#### EXERCISE
Your answer must be a word-for-word copy of the data.

#### THE DATA
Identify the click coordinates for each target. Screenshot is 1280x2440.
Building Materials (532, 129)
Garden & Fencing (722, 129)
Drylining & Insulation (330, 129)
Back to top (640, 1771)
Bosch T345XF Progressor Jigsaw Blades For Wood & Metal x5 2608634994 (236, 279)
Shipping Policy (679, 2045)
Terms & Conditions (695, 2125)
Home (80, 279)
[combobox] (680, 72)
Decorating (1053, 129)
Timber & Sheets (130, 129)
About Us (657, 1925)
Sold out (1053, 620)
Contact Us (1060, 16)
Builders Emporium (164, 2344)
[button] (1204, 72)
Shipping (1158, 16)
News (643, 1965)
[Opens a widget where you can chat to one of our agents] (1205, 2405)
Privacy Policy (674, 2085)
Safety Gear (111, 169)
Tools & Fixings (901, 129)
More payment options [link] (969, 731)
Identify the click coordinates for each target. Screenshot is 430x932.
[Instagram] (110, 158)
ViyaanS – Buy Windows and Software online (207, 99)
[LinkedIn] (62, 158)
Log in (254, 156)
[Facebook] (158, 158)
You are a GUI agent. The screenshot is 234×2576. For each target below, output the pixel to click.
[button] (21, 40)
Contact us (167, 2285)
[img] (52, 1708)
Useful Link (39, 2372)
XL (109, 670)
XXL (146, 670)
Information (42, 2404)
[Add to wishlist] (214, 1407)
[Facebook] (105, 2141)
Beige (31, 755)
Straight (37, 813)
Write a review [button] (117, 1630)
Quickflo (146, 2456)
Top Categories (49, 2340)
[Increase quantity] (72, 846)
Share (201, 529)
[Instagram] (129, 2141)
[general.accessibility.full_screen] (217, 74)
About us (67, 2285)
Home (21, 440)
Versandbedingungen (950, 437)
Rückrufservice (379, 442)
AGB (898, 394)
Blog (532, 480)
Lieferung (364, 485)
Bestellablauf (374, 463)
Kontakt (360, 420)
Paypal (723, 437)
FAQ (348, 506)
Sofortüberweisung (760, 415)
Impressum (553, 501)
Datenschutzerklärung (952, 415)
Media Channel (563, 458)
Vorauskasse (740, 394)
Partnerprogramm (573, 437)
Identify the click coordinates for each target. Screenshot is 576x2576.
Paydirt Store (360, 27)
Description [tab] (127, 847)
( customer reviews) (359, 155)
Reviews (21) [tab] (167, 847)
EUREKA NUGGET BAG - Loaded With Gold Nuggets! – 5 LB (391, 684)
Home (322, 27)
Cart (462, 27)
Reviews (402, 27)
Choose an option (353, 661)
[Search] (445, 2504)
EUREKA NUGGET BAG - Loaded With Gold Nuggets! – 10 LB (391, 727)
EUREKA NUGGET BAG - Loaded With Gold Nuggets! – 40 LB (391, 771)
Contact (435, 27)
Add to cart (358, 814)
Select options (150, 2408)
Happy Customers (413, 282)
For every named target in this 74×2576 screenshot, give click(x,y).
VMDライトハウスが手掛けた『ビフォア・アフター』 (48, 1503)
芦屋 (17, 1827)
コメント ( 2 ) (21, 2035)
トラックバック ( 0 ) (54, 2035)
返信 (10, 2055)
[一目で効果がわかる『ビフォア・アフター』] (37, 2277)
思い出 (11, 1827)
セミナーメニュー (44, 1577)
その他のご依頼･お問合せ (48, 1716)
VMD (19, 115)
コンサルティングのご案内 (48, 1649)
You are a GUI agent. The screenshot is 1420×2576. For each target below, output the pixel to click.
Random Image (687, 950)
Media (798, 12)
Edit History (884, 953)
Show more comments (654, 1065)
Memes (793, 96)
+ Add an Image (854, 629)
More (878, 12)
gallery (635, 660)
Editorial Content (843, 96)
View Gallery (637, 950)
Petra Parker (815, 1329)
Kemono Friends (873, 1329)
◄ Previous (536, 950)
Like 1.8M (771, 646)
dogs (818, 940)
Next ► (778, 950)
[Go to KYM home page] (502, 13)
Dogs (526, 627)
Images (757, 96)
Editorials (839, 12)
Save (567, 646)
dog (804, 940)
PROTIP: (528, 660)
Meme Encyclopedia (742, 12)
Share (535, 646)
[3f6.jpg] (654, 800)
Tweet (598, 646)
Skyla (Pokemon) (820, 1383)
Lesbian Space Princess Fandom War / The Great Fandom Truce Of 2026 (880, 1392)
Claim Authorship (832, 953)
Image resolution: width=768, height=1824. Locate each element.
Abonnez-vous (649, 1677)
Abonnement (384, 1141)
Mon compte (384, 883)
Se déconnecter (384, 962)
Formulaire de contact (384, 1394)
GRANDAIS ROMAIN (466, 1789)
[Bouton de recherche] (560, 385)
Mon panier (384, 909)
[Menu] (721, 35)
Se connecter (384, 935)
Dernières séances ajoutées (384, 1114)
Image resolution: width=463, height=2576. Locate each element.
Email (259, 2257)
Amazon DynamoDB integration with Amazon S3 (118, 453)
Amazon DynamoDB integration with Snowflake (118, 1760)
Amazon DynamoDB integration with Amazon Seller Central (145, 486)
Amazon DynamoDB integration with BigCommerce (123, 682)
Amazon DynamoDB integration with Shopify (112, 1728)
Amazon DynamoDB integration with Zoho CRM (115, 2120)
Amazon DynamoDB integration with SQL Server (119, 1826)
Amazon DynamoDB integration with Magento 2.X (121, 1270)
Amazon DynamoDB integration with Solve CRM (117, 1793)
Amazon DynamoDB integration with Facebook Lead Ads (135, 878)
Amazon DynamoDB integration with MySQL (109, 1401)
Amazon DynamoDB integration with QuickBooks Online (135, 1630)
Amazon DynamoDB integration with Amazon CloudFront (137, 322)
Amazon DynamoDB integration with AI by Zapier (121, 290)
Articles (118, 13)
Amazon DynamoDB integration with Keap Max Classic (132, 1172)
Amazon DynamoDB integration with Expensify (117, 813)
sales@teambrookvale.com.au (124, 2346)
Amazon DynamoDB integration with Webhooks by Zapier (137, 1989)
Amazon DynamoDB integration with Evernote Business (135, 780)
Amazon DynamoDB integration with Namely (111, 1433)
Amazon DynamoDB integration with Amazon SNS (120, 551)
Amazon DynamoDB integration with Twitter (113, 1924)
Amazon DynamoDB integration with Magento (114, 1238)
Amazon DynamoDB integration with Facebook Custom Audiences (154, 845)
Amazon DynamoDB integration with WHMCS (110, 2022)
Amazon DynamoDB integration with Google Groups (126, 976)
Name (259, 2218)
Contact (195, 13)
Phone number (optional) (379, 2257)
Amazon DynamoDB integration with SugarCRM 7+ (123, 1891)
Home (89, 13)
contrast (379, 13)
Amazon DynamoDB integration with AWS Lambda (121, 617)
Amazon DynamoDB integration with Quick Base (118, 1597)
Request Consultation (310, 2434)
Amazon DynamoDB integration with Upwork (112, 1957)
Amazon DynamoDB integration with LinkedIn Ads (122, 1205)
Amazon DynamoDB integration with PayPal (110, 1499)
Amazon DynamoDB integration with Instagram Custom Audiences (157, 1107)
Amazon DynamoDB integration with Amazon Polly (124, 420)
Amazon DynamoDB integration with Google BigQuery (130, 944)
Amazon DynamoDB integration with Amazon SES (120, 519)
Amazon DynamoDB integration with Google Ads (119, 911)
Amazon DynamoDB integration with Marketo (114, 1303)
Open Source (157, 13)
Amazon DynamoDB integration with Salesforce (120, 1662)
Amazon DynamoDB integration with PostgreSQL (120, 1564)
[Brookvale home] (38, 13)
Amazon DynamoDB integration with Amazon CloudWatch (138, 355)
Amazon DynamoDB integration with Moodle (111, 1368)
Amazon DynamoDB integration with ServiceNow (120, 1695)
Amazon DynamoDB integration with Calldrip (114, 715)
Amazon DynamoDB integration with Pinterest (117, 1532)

#### REPLY
Identify the click coordinates for each target. Screenshot is 1280x2440.
Building Materials (532, 129)
Garden & Fencing (722, 129)
Drylining & Insulation (330, 129)
Back to top (640, 1771)
Bosch T345XF Progressor Jigsaw Blades For Wood & Metal x5 2608634994 (236, 279)
Shipping Policy (679, 2045)
Terms & Conditions (695, 2125)
Home (80, 279)
[combobox] (680, 72)
Decorating (1053, 129)
Timber & Sheets (130, 129)
About Us (657, 1925)
Sold out (1053, 620)
Contact Us (1060, 16)
Builders Emporium (164, 2344)
[button] (1204, 72)
Shipping (1158, 16)
News (643, 1965)
[Opens a widget where you can chat to one of our agents] (1205, 2405)
Privacy Policy (674, 2085)
Safety Gear (111, 169)
Tools & Fixings (901, 129)
More payment options [link] (969, 731)
Identify the click coordinates for each target. Screenshot is 430x932.
[Instagram] (110, 158)
ViyaanS – Buy Windows and Software online (207, 99)
[LinkedIn] (62, 158)
Log in (254, 156)
[Facebook] (158, 158)
You are a GUI agent. The screenshot is 234×2576. For each target below, output the pixel to click.
[button] (21, 40)
Contact us (167, 2285)
[img] (52, 1708)
Useful Link (39, 2372)
XL (109, 670)
XXL (146, 670)
Information (42, 2404)
[Add to wishlist] (214, 1407)
[Facebook] (105, 2141)
Beige (31, 755)
Straight (37, 813)
Write a review [button] (117, 1630)
Quickflo (146, 2456)
Top Categories (49, 2340)
[Increase quantity] (72, 846)
Share (201, 529)
[Instagram] (129, 2141)
[general.accessibility.full_screen] (217, 74)
About us (67, 2285)
Home (21, 440)
Versandbedingungen (950, 437)
Rückrufservice (379, 442)
AGB (898, 394)
Blog (532, 480)
Lieferung (364, 485)
Bestellablauf (374, 463)
Kontakt (360, 420)
Paypal (723, 437)
FAQ (348, 506)
Sofortüberweisung (760, 415)
Impressum (553, 501)
Datenschutzerklärung (952, 415)
Media Channel (563, 458)
Vorauskasse (740, 394)
Partnerprogramm (573, 437)
Identify the click coordinates for each target. Screenshot is 576x2576.
Paydirt Store (360, 27)
Description [tab] (127, 847)
( customer reviews) (359, 155)
Reviews (21) [tab] (167, 847)
EUREKA NUGGET BAG - Loaded With Gold Nuggets! – 5 LB (391, 684)
Home (322, 27)
Cart (462, 27)
Reviews (402, 27)
Choose an option (353, 661)
[Search] (445, 2504)
EUREKA NUGGET BAG - Loaded With Gold Nuggets! – 10 LB (391, 727)
EUREKA NUGGET BAG - Loaded With Gold Nuggets! – 40 LB (391, 771)
Contact (435, 27)
Add to cart (358, 814)
Select options (150, 2408)
Happy Customers (413, 282)
For every named target in this 74×2576 screenshot, give click(x,y).
VMDライトハウスが手掛けた『ビフォア・アフター』 (48, 1503)
芦屋 (17, 1827)
コメント ( 2 ) (21, 2035)
トラックバック ( 0 ) (54, 2035)
返信 (10, 2055)
[一目で効果がわかる『ビフォア・アフター』] (37, 2277)
思い出 (11, 1827)
セミナーメニュー (44, 1577)
その他のご依頼･お問合せ (48, 1716)
VMD (19, 115)
コンサルティングのご案内 (48, 1649)
You are a GUI agent. The screenshot is 1420×2576. For each target below, output the pixel to click.
Random Image (687, 950)
Media (798, 12)
Edit History (884, 953)
Show more comments (654, 1065)
Memes (793, 96)
+ Add an Image (854, 629)
More (878, 12)
gallery (635, 660)
Editorial Content (843, 96)
View Gallery (637, 950)
Petra Parker (815, 1329)
Kemono Friends (873, 1329)
◄ Previous (536, 950)
Like 1.8M (771, 646)
dogs (818, 940)
Next ► (778, 950)
[Go to KYM home page] (502, 13)
Dogs (526, 627)
Images (757, 96)
Editorials (839, 12)
Save (567, 646)
dog (804, 940)
PROTIP: (528, 660)
Meme Encyclopedia (742, 12)
Share (535, 646)
[3f6.jpg] (654, 800)
Tweet (598, 646)
Skyla (Pokemon) (820, 1383)
Lesbian Space Princess Fandom War / The Great Fandom Truce Of 2026 (880, 1392)
Claim Authorship (832, 953)
Image resolution: width=768, height=1824. Locate each element.
Abonnez-vous (649, 1677)
Abonnement (384, 1141)
Mon compte (384, 883)
Se déconnecter (384, 962)
Formulaire de contact (384, 1394)
GRANDAIS ROMAIN (466, 1789)
[Bouton de recherche] (560, 385)
Mon panier (384, 909)
[Menu] (721, 35)
Se connecter (384, 935)
Dernières séances ajoutées (384, 1114)
Image resolution: width=463, height=2576. Locate each element.
Email (259, 2257)
Amazon DynamoDB integration with Amazon S3 (118, 453)
Amazon DynamoDB integration with Snowflake (118, 1760)
Amazon DynamoDB integration with Amazon Seller Central (145, 486)
Amazon DynamoDB integration with BigCommerce (123, 682)
Amazon DynamoDB integration with Shopify (112, 1728)
Amazon DynamoDB integration with Zoho CRM (115, 2120)
Amazon DynamoDB integration with SQL Server (119, 1826)
Amazon DynamoDB integration with Magento 2.X (121, 1270)
Amazon DynamoDB integration with Solve CRM (117, 1793)
Amazon DynamoDB integration with Facebook Lead Ads (135, 878)
Amazon DynamoDB integration with MySQL (109, 1401)
Amazon DynamoDB integration with QuickBooks Online (135, 1630)
Amazon DynamoDB integration with Amazon CloudFront (137, 322)
Amazon DynamoDB integration with AI by Zapier (121, 290)
Articles (118, 13)
Amazon DynamoDB integration with Keap Max Classic (132, 1172)
Amazon DynamoDB integration with Expensify (117, 813)
sales@teambrookvale.com.au (124, 2346)
Amazon DynamoDB integration with Webhooks by Zapier (137, 1989)
Amazon DynamoDB integration with Evernote Business (135, 780)
Amazon DynamoDB integration with Namely (111, 1433)
Amazon DynamoDB integration with Amazon SNS (120, 551)
Amazon DynamoDB integration with Twitter (113, 1924)
Amazon DynamoDB integration with Magento (114, 1238)
Amazon DynamoDB integration with Facebook Custom Audiences (154, 845)
Amazon DynamoDB integration with WHMCS (110, 2022)
Amazon DynamoDB integration with Google Groups (126, 976)
Name (259, 2218)
Contact (195, 13)
Phone number (optional) (379, 2257)
Amazon DynamoDB integration with SugarCRM 7+ (123, 1891)
Home (89, 13)
contrast (379, 13)
Amazon DynamoDB integration with AWS Lambda (121, 617)
Amazon DynamoDB integration with Quick Base (118, 1597)
Request Consultation (310, 2434)
Amazon DynamoDB integration with Upwork (112, 1957)
Amazon DynamoDB integration with LinkedIn Ads (122, 1205)
Amazon DynamoDB integration with PayPal (110, 1499)
Amazon DynamoDB integration with Instagram Custom Audiences (157, 1107)
Amazon DynamoDB integration with Amazon Polly (124, 420)
Amazon DynamoDB integration with Google BigQuery (130, 944)
Amazon DynamoDB integration with Amazon SES (120, 519)
Amazon DynamoDB integration with Google Ads (119, 911)
Amazon DynamoDB integration with Marketo (114, 1303)
Open Source (157, 13)
Amazon DynamoDB integration with Salesforce (120, 1662)
Amazon DynamoDB integration with PostgreSQL (120, 1564)
[Brookvale home] (38, 13)
Amazon DynamoDB integration with Amazon CloudWatch (138, 355)
Amazon DynamoDB integration with Moodle (111, 1368)
Amazon DynamoDB integration with ServiceNow (120, 1695)
Amazon DynamoDB integration with Calldrip (114, 715)
Amazon DynamoDB integration with Pinterest (117, 1532)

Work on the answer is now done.